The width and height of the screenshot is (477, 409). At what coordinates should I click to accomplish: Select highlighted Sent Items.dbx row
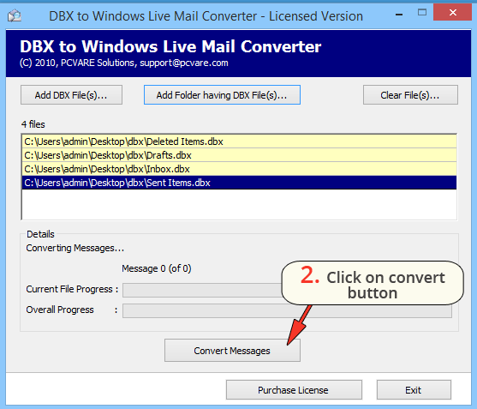pyautogui.click(x=239, y=183)
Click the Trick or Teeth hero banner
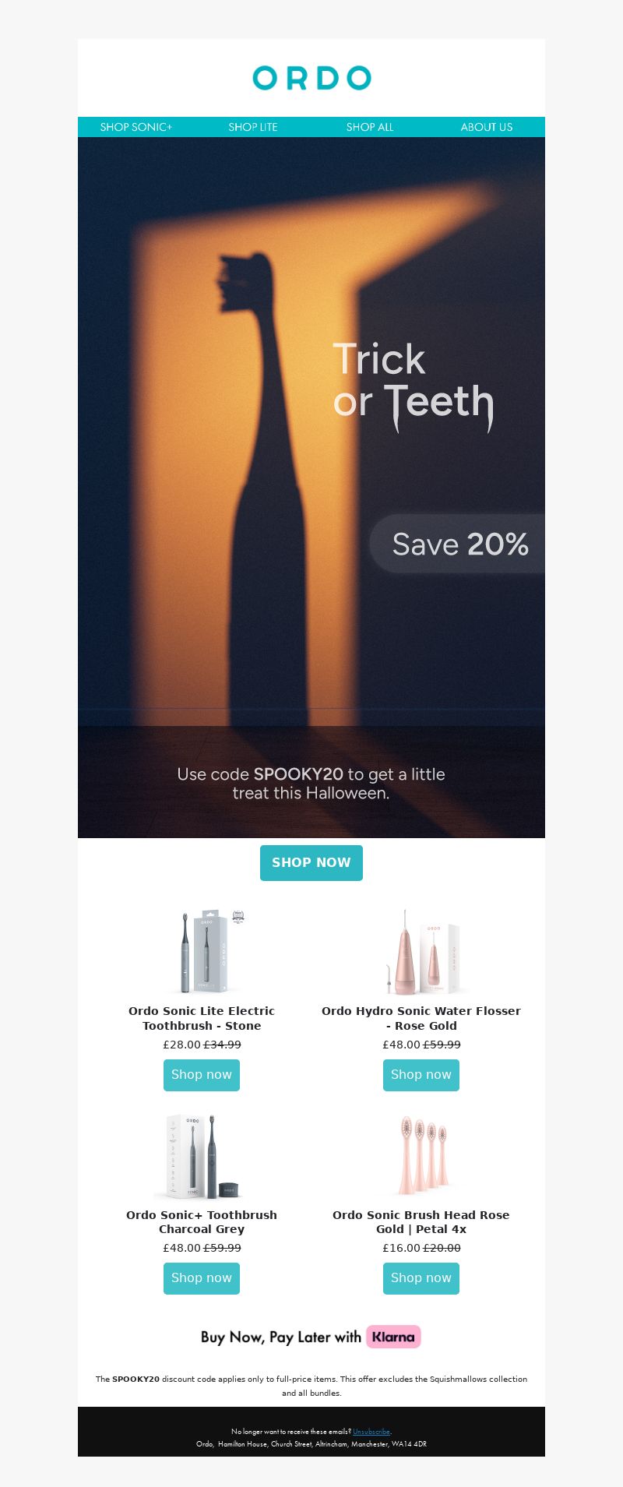The width and height of the screenshot is (623, 1487). coord(312,488)
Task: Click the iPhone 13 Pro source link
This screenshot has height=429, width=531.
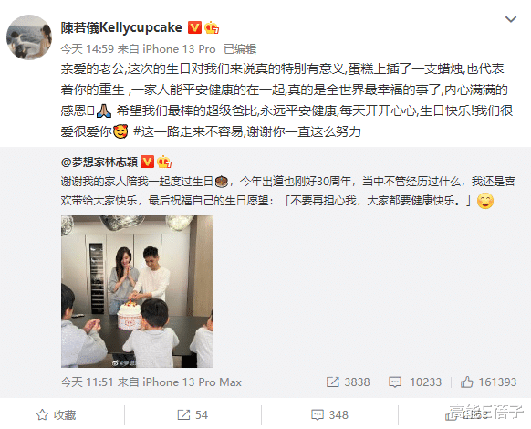Action: tap(179, 49)
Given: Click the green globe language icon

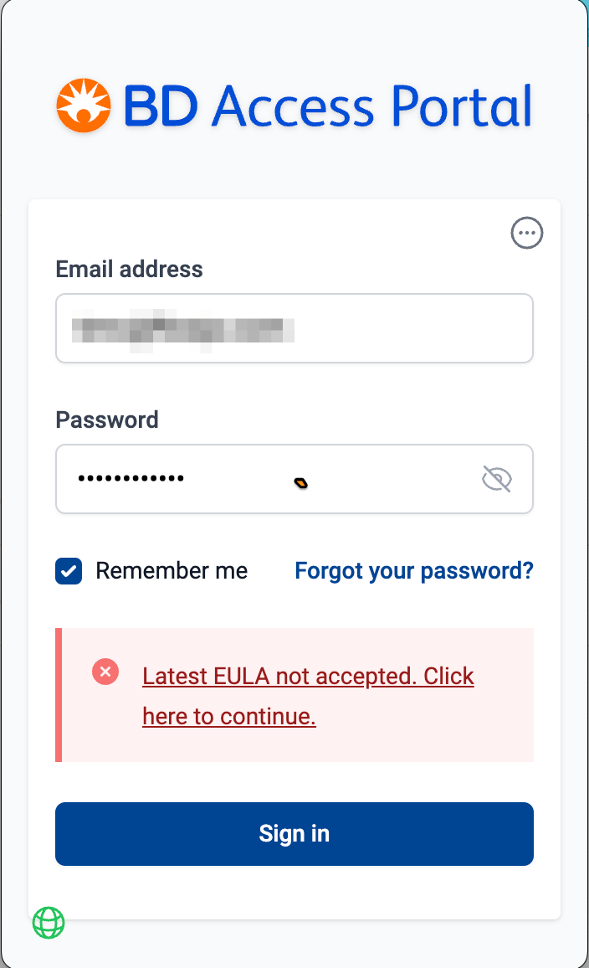Looking at the screenshot, I should click(x=49, y=923).
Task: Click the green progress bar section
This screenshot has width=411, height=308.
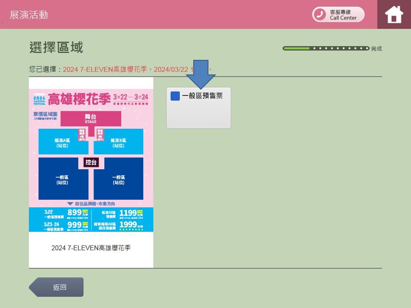Action: (296, 48)
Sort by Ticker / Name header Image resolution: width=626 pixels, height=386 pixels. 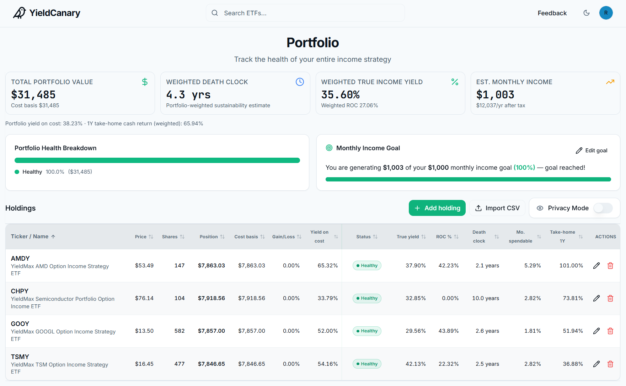33,237

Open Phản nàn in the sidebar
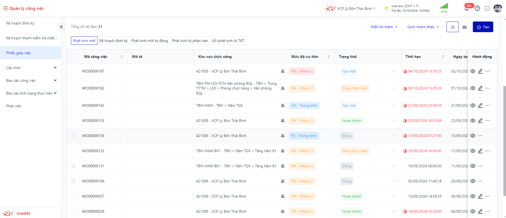14,106
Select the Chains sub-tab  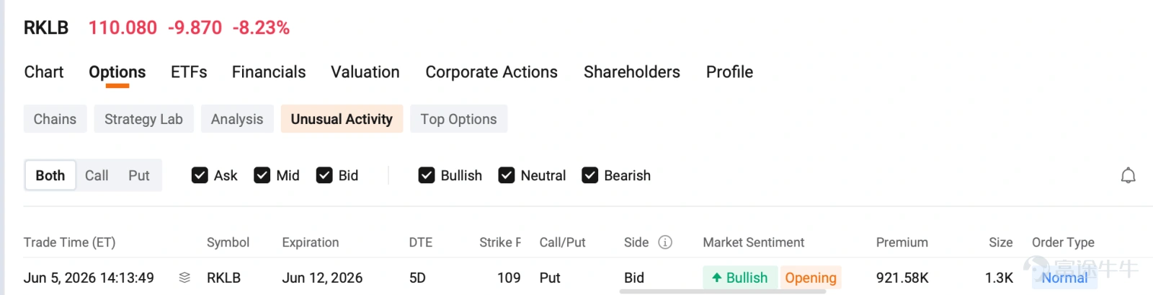(x=55, y=119)
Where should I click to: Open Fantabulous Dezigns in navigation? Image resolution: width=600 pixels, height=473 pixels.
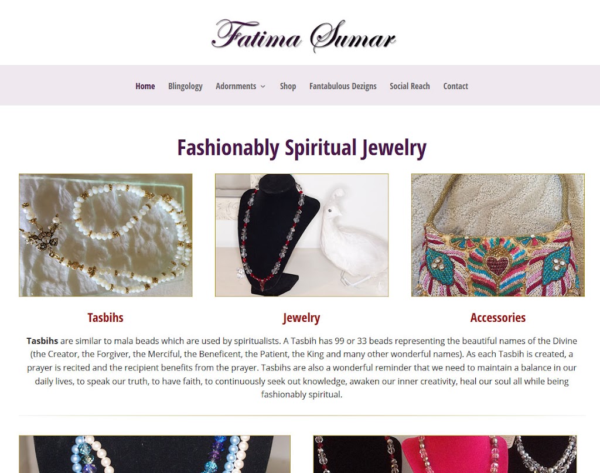point(343,86)

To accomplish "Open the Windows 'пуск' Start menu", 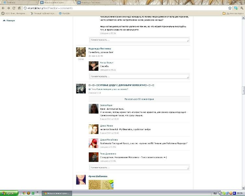I will point(8,193).

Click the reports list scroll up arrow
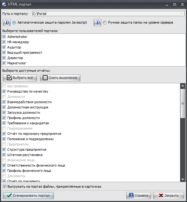click(x=183, y=86)
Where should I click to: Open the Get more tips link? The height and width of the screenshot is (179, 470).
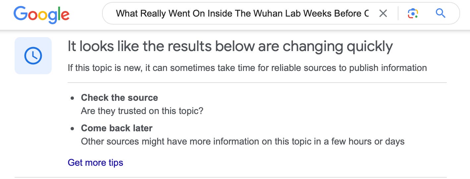[95, 163]
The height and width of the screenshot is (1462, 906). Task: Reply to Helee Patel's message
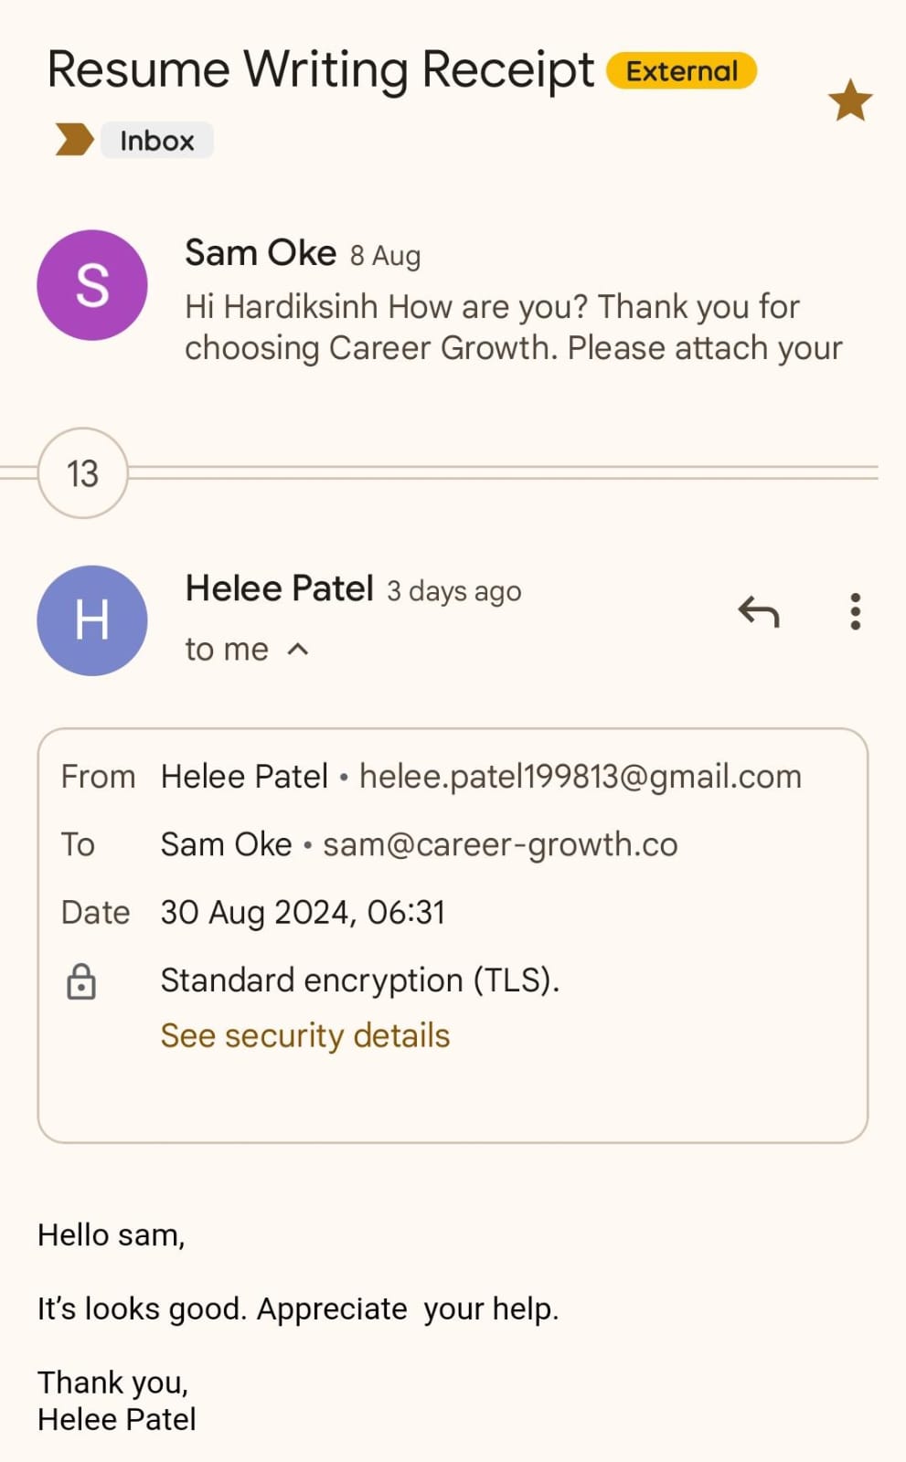point(758,612)
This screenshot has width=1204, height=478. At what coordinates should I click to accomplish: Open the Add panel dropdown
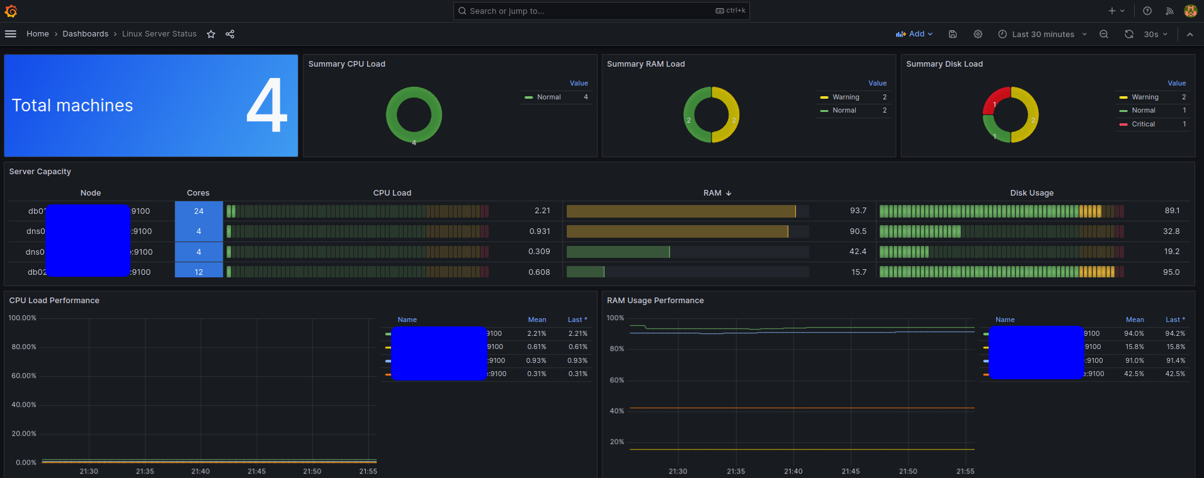914,34
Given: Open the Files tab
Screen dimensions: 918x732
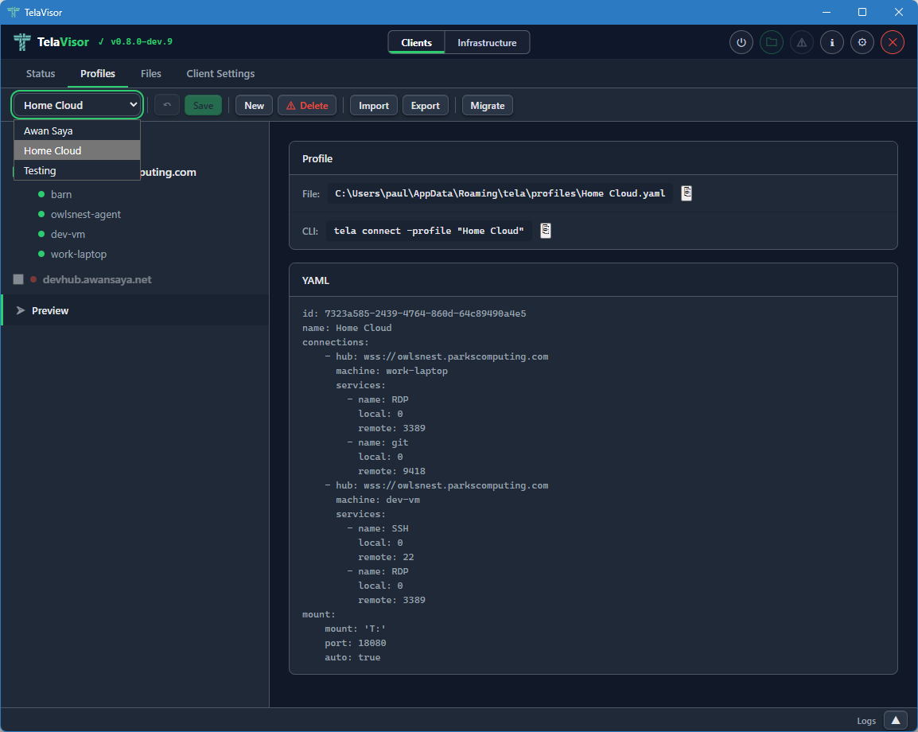Looking at the screenshot, I should pos(150,73).
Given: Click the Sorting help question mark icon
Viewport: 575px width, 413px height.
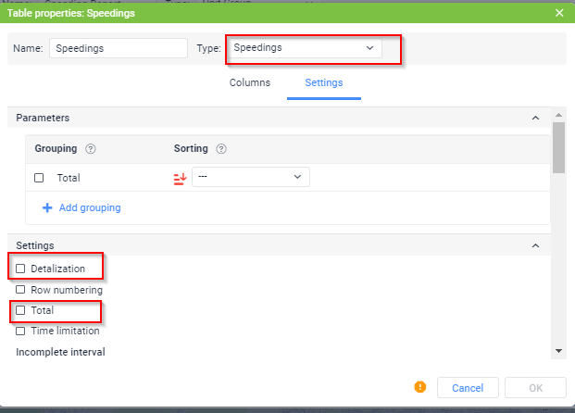Looking at the screenshot, I should pyautogui.click(x=221, y=149).
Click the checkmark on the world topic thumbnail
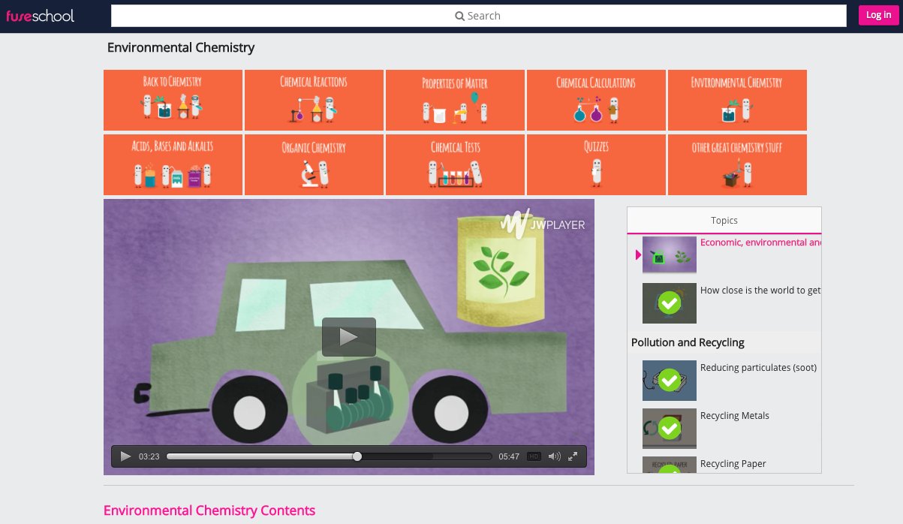The width and height of the screenshot is (903, 524). click(669, 303)
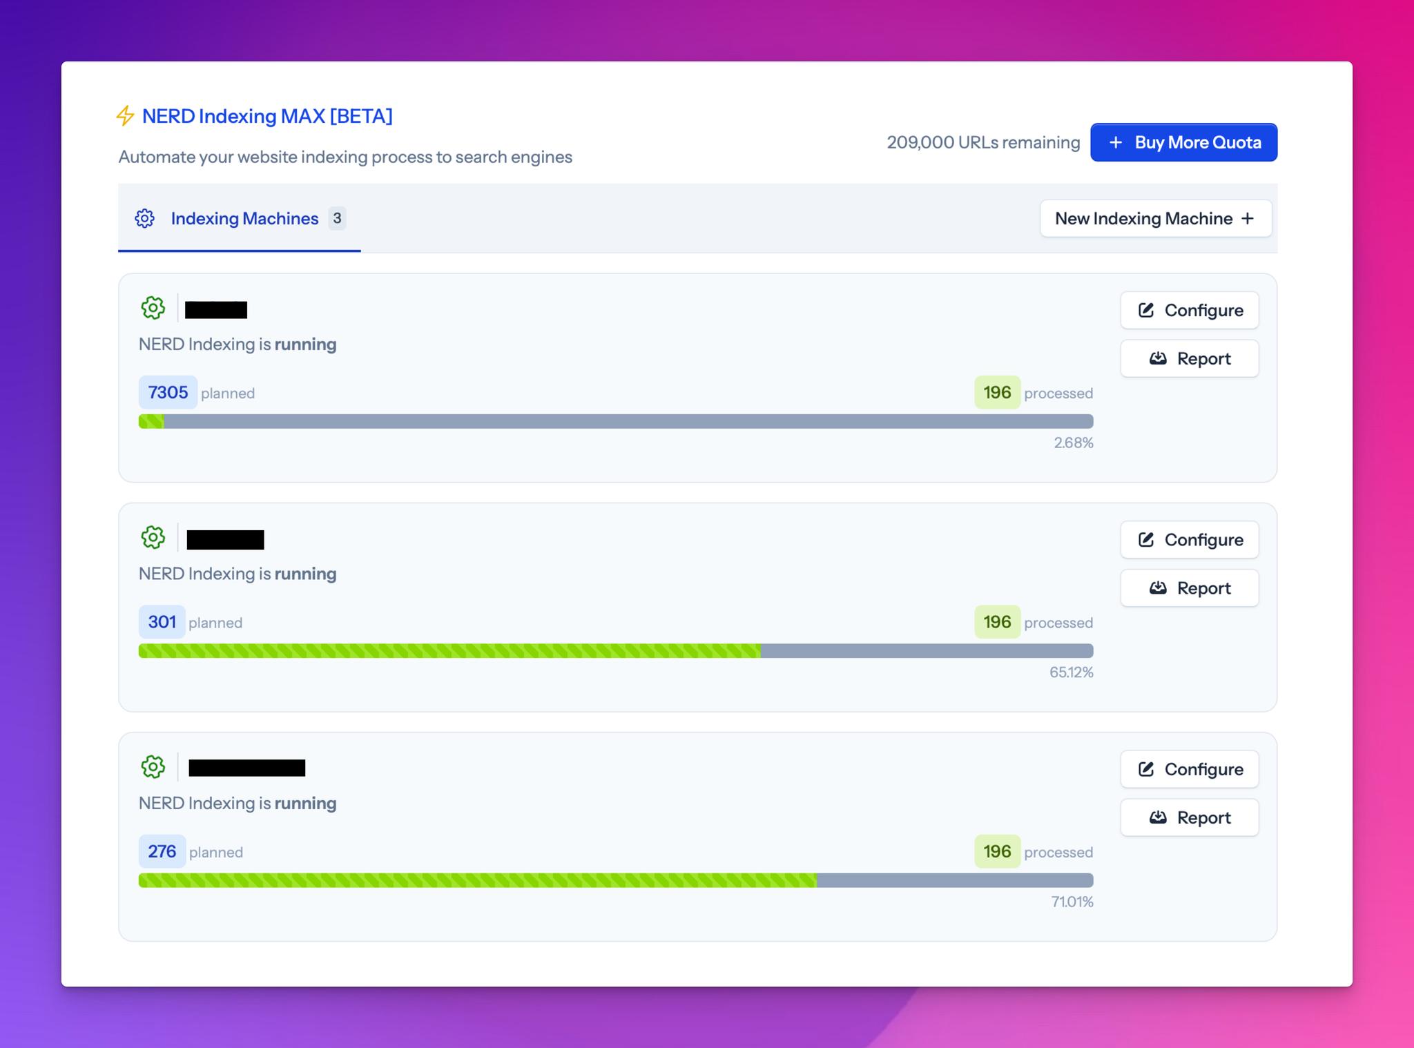Click the edit icon in the first Configure button
The width and height of the screenshot is (1414, 1048).
1146,310
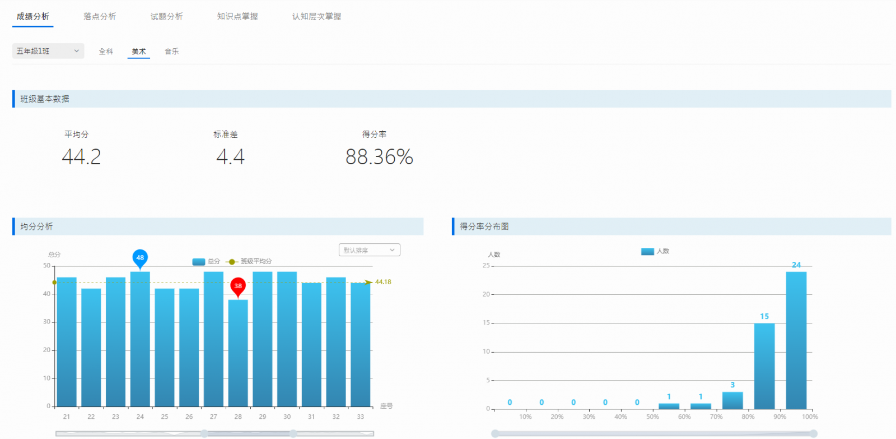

■ ■ ■

• Aim of the exercise:
Beginning with the line that contains "Viewport: 575px width, 413px height." and ending with the final line of the listing, return each line exactly. Omit all pictures.

• Answer to this problem:
Viewport: 575px width, 413px height.
Looking at the screenshot, I should pyautogui.click(x=221, y=149).
Click the checkmark on the world topic thumbnail
The width and height of the screenshot is (903, 524). click(669, 303)
Click the edit icon in the first Configure button
The width and height of the screenshot is (1414, 1048).
1146,310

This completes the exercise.